GREALISH: ENGLAND CALLING
Indeed, Grealish’s outstanding form could no longer go unrecognised by Gareth Southgate. The former Villa defender and England boss finally selected Villa’s captain to represent the national side for the first time.Embed from Getty Images
A thumping 3-0 win over Arsenal sent AFTV into meltdown and once again demonstrated the potential in this Villa squad. However, two disappointing losses followed; a home defeat to the ten men of Brighton and an astonishing VAR decision ruling out an Ollie Watkins’ strike resulted in defeat at West Ham.
As December began, another wave of Covid-19 began to bite in the UK. In another first, Villa’s game with Newcastle United was postponed after an outbreak of the virus within Steve Bruce’s squad.
Villa returned to action with a tricky away clash against Wolves. Despite Douglas Luiz seeing red, Anwar El Ghazi stepped up deep into injury time to seal all three points. This would mark not only an upturn in form for Villa but the resurgence of the peripheral former Ajax winger with it. The Dutchman would go on to have five goals to his name by the end of the calendar year.
The team was rampant against Burnley, notching an unbelievable 27 shots, but the game somehow ended in a stalemate. There was no mercy for West Brom however, who despite having appointed Big Sam, were totally out-played as Villa strolled to a 3 goal win at The Hawthorns.

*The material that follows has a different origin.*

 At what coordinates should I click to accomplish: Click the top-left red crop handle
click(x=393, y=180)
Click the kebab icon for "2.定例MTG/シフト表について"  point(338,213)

The arrival of Crystal Palace at Villa Park followed and Roy Hodgson’s side looked every bit a team that had just been pumped for seven at Liverpool. A toothless Palace was despatched with ease, 3-0.
Villa then traveled to Stamford Bridge for their final game of 2020, putting in a gritty, determined, and classy display against Frank Lampard’s outfit. At a ground that’s been a graveyard in terms of results for us in the modern era, Dean Smith fashioned a dangerous and impressive display. It will hopefully serve as a marker for what we might expect in 2021.
LOOKING TO 2021
For 2020, football was a welcome distraction if for only being a counterweight to the impact of Covid-19 upon society domestically and internationally.
The inability for spectators to attend sporting events has seen a huge part of many people’s social lives ripped away from them. It’s not merely about ‘getting fans back into stadiums’, it’s the fact that it represents the absence of sitting close to those whose company you enjoy or indeed, those you truly hold dear. Another reminder that you cannot fully appreciate something until it is gone. However, it’s been the Villa Underground’s view throughout that fans should not return until it is safe to do so.
For Villa, and for the supporters who follow them closely, it has been a literal rollercoaster. The transformation from near relegation certainties, to entertaining the idea of challenging amongst the top sides in the best league in the world; now that’s remarkable. The change from July to December 2020 is actually quite something.
There’s always the chance that this is in a post-Covid world, but if not, we can but hope that Villa’s fortunes continue to be a positive and transfixing distraction from it nonetheless.
2021 brings real opportunity for Aston Villa. Let’s hope we grab it with both hands.